Source records:
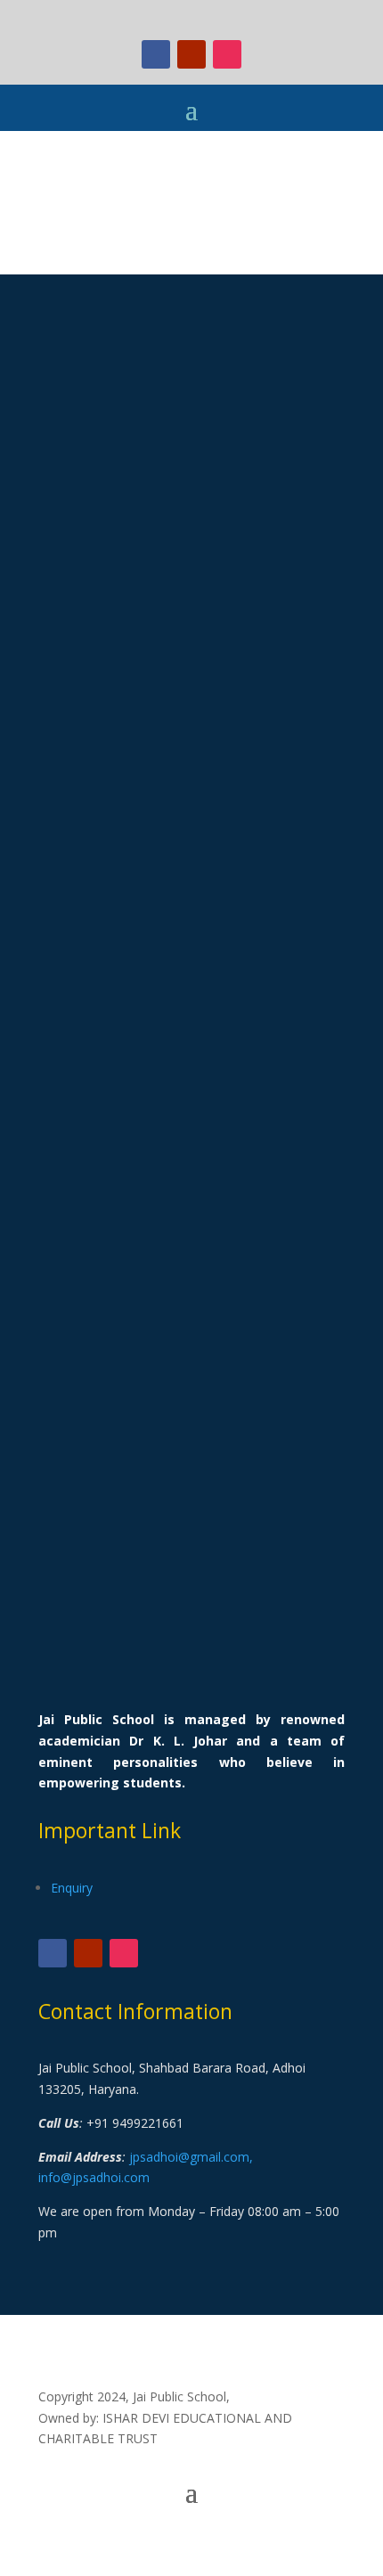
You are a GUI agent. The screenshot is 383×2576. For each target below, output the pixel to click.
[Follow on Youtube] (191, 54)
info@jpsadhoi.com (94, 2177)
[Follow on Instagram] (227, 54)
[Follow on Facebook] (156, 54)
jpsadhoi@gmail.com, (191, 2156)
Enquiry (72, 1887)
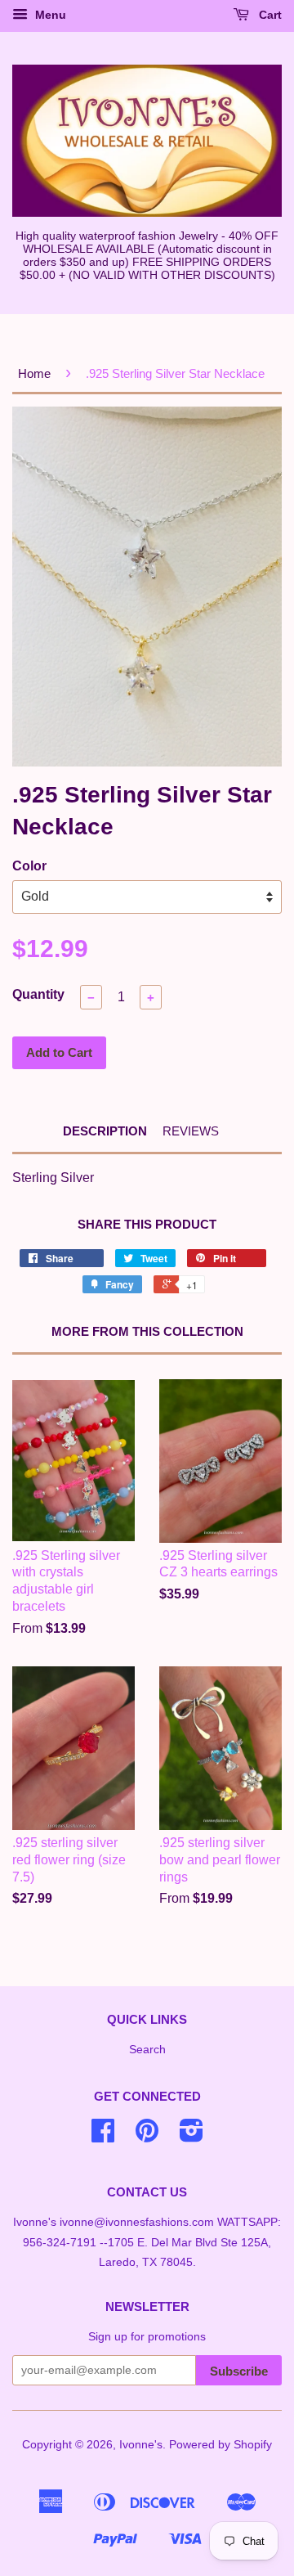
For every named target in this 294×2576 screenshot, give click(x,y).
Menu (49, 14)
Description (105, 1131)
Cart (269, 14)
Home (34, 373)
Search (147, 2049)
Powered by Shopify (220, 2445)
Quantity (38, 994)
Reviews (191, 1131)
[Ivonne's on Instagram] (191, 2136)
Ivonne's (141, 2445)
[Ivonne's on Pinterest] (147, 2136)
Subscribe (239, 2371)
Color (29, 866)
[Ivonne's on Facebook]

* * *

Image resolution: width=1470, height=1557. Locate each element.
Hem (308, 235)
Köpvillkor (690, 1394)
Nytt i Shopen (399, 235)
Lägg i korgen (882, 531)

= EXERCISE AIM =
From the data above, output exactly the lines between the one containing "Reviews (191, 1131)" and the one containing "[Ivonne's on Facebook]", counting both of them.

= WRITTEN SOLUTION =
Reviews (191, 1131)
[Ivonne's on Instagram] (191, 2136)
Ivonne's (141, 2445)
[Ivonne's on Pinterest] (147, 2136)
Subscribe (239, 2371)
Color (29, 866)
[Ivonne's on Facebook]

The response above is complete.